I’ve gone through this process countless times. I can already read, write and synthesize class materials (or the top five citations on any given Wikipedia page) into a 3,000-word “research paper” overnight. Just kidding … but not really.

So whether I’m reading and writing about neoliberalism, radical feminism or sovereign states in Southeast Asia doesn’t really matter. None of us retain much course content past finals, leaving us with the diminishing marginal returns of exercises in literature digestion.

As far as I can tell, this is the eternal plague of the arts and soft sciences, like political science, history, English and communications. Students with these majors, at the end of the day, develop few quantifiable skills. Almost all these skills fit under the umbrella of “basic literacy” and few appear on the list of qualifications for jobs that pay more than $20,000.

For a lot of us, that’s terrifying.

But you might say, “Lauren, you’re missing the point, it’s not about getting a job. It’s about learning for the sake of learning and situating yourself in the broader experience of humanity.”

Okay. Call your parents tonight and ask them if they dropped $200,000 so you can situate yourself in the broader experience of humanity. If you’re feeling especially bold, do this and then go bursar some PennCash. Let me know how that goes.

After arriving at the realization that senior year really is about obtaining gainful employment, many of my classmates have fallen victim to the job craze.

The interview-prepping, PennLink-stalking, suit-steaming, unbearably annoying new versions of my peers stormed back to campus and hit the ground running.

Fall on-campus recruiting anxiety has escaped the confines of Huntsman Hall, infecting even those who used to be too busy with their stacks of classics in Fisher Fine Arts to care.

My career-related crises are occurring on a different scale since I’m trying to go to law school. Still, watching my College friends suit up beside finance majors and listening to them worry about the value of a liberal arts education in a competitive job market makes me uneasy.

Should I have pursued a more skills-oriented or pre-professional degree as an undergraduate? Would taking a few more Wharton classes have given me a better shot at a wider variety of internships? I wish I knew the answer.
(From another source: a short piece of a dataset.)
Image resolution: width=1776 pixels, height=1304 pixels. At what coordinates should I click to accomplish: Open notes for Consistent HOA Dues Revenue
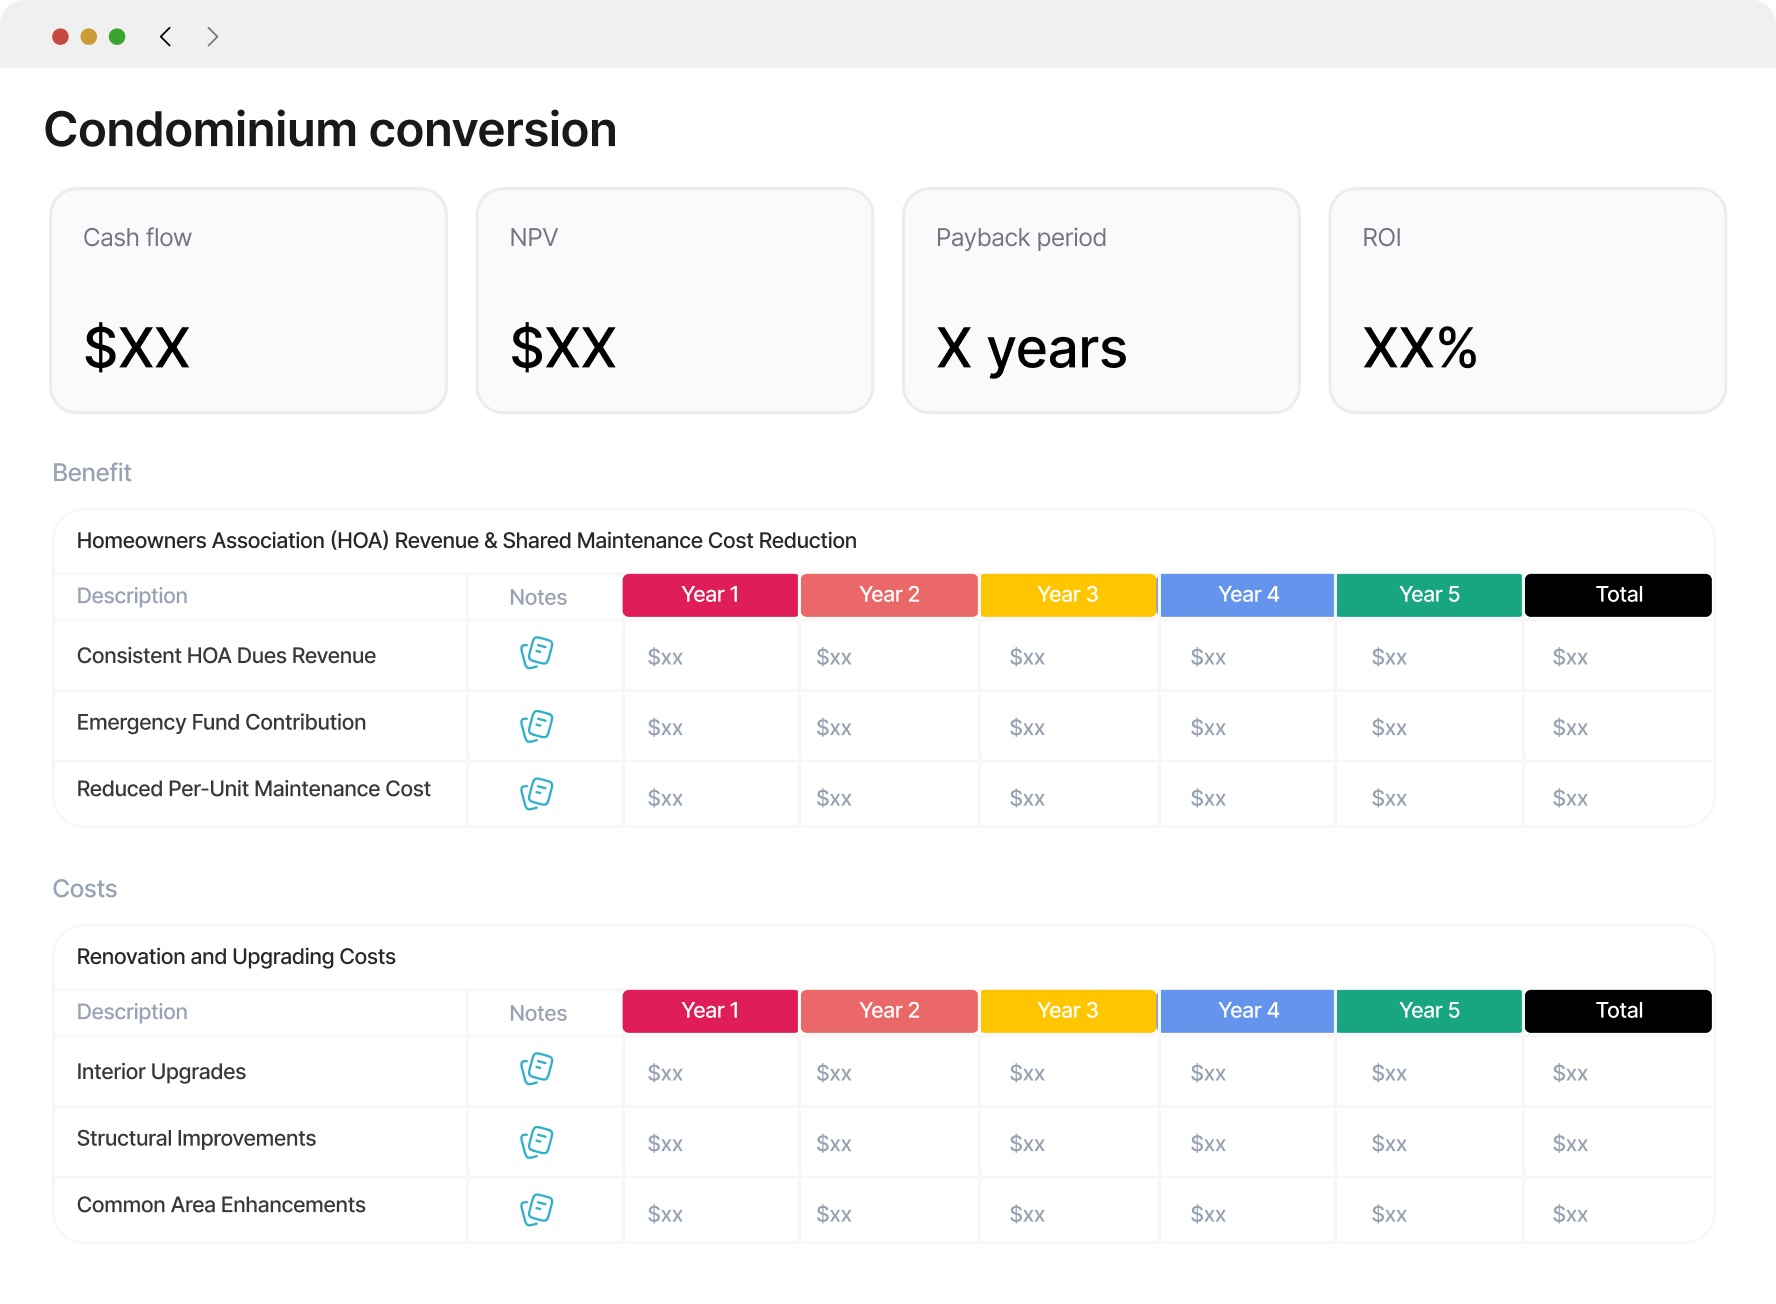click(x=537, y=653)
What I can tell you is that several of my College friends have offers from top investment and consulting firms. They taught themselves to do case interviews and picked up other business skills through internships and leadership positions. Now, they’ve earned jobs offering “Wharton” pay and prestige and have escaped the classically “Wharton” inability to experience empathy or use multisyllabic words in a sentence.

(Sorry. I just had to.)

Opportunities to expand our horizons in ways that matter to our long-term goals are all around. The most important learning we’ll do won’t be part of our formal education — I became more conversant in French listening to my Belgian housemate on the phone with his family than I did fulfilling my language requirement.

I finally figured out how to use Google spreadsheets and forms — not through a class, but as president of an a cappella group.
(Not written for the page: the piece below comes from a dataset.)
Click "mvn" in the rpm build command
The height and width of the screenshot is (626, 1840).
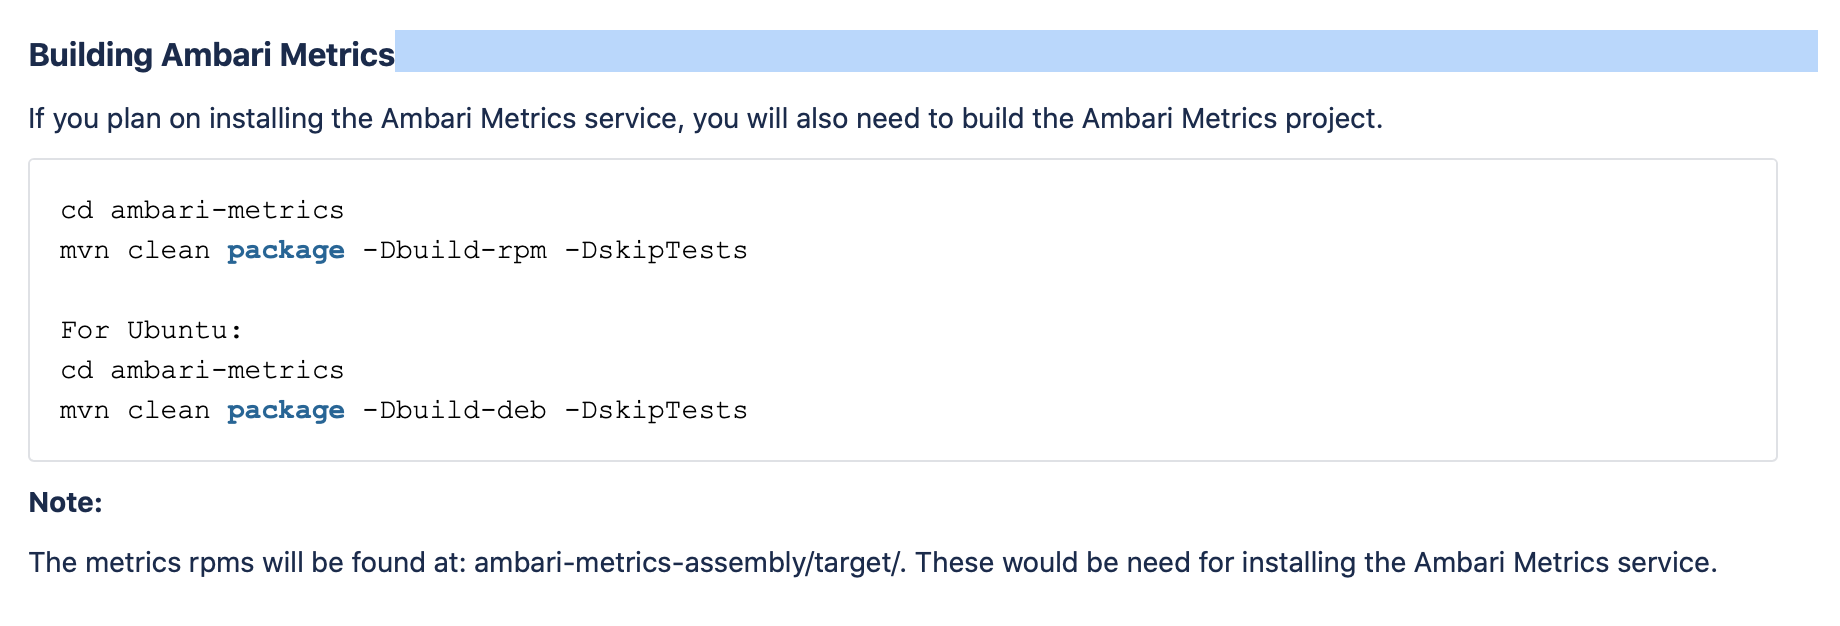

And I’m sure I’ll make more of an impact on food issues in America by continuing to volunteer in Philadelphia’s public schools than I will by writing my honors thesis on the topic.

We are all products of our experiences and the time we spend in classrooms represents only a small part of that experience.

Our undergraduate degrees constitute one expensive but necessary line on our resumes that supports, but does not singlehandedly define, the parameters of our knowledge and skills.

All we can do is treat that line for what it’s worth and hope the people who make decisions about our futures do the same.